Bahkan makam tumpang merupakan hal biasa dilakukan di Makkah. Hanya saja penerapan makam tumpang boleh dilakukan dengan beberapa syarat sesuai dengan hukum makam tumpang yang dikeluarkan MUI.
"Kalau makan tumpang, ulama mengatakan boleh dengan syarat. Jadi kalau masih ada tempat (lahan) sebaiknya jangan, di sampingnya saja," ujar Munahar kepada Warta Kota, Rabu (30/10).
Munahar menyampaikan ada beberapa syarat untuk melakukan makam tumpang.
Pertama kuburan yang akan dilakukan makam tumpang bukan kuburan nabi, rasul, wali yang dihargai masyarakat setempat.
Kedua jika ingin melakukan makam tumpang, maka harus memiliki alasan yang sangat jelas salah satunya yaitu keterbatasan lahan baru untuk membuat kuburan.
Jika masih ada lahan yang dapat digunakan, maka dilarang melakukan membuat makam tumpang.

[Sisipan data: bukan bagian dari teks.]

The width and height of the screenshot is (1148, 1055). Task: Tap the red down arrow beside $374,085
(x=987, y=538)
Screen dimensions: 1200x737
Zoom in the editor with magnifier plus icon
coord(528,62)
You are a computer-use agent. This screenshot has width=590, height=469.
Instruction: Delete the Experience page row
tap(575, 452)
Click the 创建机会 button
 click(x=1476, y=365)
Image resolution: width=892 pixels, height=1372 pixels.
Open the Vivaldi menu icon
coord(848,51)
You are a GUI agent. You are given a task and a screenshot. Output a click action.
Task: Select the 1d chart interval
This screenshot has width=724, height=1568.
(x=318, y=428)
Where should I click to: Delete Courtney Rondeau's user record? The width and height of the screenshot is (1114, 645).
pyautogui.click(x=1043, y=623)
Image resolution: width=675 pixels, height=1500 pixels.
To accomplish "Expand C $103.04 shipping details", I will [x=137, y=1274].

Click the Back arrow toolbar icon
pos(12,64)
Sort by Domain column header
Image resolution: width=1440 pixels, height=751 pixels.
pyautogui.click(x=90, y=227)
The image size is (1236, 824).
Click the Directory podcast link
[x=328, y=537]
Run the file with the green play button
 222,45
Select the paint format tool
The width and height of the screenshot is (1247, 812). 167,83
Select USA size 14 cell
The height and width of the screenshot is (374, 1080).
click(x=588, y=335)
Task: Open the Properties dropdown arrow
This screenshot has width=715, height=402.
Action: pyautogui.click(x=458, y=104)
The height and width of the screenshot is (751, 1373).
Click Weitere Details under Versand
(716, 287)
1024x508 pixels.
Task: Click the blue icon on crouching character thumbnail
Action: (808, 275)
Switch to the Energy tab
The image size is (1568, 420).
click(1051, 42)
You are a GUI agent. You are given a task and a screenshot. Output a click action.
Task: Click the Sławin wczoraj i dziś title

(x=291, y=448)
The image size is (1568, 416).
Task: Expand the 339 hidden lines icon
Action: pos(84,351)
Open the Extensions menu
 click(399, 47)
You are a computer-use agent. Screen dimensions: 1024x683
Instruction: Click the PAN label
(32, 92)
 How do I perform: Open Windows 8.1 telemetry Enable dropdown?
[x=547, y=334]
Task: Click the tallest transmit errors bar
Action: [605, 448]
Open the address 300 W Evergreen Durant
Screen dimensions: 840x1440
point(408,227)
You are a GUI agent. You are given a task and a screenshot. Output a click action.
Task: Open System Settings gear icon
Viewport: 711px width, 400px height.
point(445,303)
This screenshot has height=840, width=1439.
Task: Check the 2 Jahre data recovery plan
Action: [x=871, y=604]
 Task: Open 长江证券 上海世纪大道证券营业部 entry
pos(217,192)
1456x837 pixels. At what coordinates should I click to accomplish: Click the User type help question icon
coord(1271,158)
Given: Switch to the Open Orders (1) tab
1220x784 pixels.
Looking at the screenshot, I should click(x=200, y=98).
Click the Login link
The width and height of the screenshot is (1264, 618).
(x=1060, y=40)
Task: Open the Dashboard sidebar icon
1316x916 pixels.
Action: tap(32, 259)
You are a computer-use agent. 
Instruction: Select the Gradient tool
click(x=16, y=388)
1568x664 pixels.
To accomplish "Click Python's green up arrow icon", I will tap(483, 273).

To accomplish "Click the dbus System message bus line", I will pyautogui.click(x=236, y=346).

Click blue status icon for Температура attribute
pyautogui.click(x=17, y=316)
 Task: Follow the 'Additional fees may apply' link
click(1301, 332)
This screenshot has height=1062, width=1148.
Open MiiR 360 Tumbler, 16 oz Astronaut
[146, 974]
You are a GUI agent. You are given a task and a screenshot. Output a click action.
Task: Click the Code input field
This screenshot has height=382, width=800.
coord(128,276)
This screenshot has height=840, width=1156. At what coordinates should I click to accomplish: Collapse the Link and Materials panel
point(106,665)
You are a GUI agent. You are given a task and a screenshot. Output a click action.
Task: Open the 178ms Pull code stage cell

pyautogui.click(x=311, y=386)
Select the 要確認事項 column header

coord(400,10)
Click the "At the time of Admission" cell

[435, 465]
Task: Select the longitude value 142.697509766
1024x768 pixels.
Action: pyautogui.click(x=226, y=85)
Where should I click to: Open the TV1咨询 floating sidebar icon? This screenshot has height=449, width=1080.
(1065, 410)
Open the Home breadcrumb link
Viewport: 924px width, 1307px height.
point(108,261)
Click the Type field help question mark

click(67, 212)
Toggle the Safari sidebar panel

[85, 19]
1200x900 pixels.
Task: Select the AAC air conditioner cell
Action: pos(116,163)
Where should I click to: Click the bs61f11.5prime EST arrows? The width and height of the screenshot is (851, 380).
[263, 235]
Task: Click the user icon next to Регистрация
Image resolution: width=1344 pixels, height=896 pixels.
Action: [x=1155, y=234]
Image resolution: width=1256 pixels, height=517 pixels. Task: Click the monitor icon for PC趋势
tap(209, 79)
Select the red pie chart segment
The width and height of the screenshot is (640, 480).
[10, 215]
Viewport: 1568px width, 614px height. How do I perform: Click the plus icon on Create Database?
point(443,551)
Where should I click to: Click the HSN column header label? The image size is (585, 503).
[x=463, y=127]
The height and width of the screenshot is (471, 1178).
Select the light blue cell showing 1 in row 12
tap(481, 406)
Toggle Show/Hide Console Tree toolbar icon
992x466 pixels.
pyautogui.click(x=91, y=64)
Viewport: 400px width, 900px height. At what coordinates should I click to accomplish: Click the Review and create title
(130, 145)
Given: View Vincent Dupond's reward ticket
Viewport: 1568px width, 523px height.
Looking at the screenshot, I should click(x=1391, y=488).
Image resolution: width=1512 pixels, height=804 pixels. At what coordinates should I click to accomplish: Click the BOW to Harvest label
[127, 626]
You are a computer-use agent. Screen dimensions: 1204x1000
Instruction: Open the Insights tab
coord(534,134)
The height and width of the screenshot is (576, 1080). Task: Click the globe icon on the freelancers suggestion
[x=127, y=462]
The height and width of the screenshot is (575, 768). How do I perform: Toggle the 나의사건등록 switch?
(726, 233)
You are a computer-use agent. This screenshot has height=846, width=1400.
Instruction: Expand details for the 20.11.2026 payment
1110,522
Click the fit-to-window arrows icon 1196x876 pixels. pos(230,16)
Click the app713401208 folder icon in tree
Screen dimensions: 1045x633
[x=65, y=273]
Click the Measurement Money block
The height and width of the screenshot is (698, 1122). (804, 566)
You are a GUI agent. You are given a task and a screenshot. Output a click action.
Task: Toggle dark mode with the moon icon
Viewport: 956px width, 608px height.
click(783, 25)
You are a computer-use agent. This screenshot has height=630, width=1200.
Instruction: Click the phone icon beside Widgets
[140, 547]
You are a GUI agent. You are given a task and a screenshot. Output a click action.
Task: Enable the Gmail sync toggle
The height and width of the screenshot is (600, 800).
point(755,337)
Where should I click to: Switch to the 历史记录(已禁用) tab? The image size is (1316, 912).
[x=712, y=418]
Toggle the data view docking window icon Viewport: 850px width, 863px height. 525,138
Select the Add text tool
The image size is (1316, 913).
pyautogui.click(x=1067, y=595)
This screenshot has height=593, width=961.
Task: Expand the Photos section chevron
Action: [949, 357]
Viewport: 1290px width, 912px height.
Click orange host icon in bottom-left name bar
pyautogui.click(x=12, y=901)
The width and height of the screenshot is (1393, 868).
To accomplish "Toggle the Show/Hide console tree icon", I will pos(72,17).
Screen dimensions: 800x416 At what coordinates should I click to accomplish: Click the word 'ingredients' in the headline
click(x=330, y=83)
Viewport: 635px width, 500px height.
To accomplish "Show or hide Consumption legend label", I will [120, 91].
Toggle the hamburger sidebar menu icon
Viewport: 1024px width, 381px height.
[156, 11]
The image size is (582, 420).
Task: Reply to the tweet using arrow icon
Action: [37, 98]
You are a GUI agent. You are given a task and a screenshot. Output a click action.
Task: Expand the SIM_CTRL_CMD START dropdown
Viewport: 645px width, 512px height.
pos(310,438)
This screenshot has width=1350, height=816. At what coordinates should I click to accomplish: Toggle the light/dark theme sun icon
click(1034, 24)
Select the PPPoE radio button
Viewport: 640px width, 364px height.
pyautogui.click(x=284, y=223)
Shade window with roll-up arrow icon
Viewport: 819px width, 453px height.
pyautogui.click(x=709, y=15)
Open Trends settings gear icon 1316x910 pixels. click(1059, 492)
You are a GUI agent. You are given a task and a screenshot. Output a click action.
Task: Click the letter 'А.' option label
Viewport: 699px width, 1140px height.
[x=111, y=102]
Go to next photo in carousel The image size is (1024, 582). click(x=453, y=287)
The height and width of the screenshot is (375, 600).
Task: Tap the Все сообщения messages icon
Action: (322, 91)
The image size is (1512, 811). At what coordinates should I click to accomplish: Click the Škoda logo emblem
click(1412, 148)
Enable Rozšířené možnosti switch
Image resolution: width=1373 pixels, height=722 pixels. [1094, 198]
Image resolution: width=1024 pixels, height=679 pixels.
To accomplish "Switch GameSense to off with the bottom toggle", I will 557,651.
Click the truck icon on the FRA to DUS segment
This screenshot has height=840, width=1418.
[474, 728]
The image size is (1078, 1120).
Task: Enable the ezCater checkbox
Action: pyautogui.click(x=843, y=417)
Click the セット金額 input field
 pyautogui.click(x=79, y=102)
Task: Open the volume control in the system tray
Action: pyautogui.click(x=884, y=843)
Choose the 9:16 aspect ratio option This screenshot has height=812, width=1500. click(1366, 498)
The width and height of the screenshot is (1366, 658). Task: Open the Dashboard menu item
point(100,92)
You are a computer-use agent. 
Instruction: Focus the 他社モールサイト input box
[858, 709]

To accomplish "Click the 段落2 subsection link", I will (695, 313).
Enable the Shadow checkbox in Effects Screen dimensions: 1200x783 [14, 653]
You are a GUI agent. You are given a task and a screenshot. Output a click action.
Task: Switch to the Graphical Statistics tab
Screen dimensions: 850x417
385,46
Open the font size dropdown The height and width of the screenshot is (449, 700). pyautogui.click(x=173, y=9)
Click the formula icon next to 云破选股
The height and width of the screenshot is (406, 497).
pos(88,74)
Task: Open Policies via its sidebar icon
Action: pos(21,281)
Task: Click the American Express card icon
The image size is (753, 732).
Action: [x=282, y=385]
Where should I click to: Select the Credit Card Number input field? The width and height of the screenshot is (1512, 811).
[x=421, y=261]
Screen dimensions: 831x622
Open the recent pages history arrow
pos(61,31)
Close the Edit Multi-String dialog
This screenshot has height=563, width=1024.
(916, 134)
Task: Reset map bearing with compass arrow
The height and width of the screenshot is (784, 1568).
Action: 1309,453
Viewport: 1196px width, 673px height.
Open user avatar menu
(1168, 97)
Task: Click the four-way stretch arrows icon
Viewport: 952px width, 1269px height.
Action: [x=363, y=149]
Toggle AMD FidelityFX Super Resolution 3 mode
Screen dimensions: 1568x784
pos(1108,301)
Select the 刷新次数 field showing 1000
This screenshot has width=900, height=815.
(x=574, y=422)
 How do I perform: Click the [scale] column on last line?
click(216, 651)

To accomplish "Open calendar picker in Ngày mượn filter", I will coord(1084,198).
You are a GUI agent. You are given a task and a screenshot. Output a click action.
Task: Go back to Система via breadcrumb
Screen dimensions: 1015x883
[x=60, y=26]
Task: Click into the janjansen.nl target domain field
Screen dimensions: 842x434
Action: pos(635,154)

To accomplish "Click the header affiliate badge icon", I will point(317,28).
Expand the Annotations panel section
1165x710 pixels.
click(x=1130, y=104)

"Kalau lahannya masih ada itu tidak boleh, misalnya kalau ada kuburan yang lebih dekat diusahakan di sana dulu, tapi kalau sudah tidak ada, dan adanya di situ, atau ada tapi jauh dan tidak memungkinkan ya silahkan di situ," ucapnya.
"Bagaimana kalau digali mayatnya masih ada? Kalau masih ada ya di pinggirkan dulu, ambil sebelahnya. Tapi kalau tinggal tulang belulang, dikumpulkan dulu menjadi satu lalu sebelahnya diisi mayat yang baru," sambung Munahar.
Tak hanya itu, Munahar juga menjelaskan jika tanah yang akan dibuat kuburan tumpang bukan tanah yang diwakafkan.
Namun orang yang diamanahkan dapat mengatur siapa yang bisa membuat makam tumpang sesuai syarat yang dikeluarkan.
"Misalnya ya tanah yang diwakafkan si pemilik yang mewakafkan tadi. Jadi dia wakafkan tanah sekian, berarti untuk keluarganya. Tapi kalau tidak berlaku tanah keluarga tapi pemakaman umum dari pemerintah, pemerintah punya kebijakan siapa yang dimakamkan," katanya.
Aturan makam tumpang juga tidak terbentur adanya bekas makam perempuan yang diisi dengan mayat baru berjenis kelamin laki-laki. Syaratnya, mayat harus sudah lebur menjadi tanah.
"Jadi makam tumpang itu biasa, di Makkah pun juga melakukan asalkan tidak ada tempat lagi. Kalau masih diusahakan jangan dilakukan dan jangan membuat makam tumpang yang berbeda agama," ucapnya. (dik/m23/suf/bas/jos)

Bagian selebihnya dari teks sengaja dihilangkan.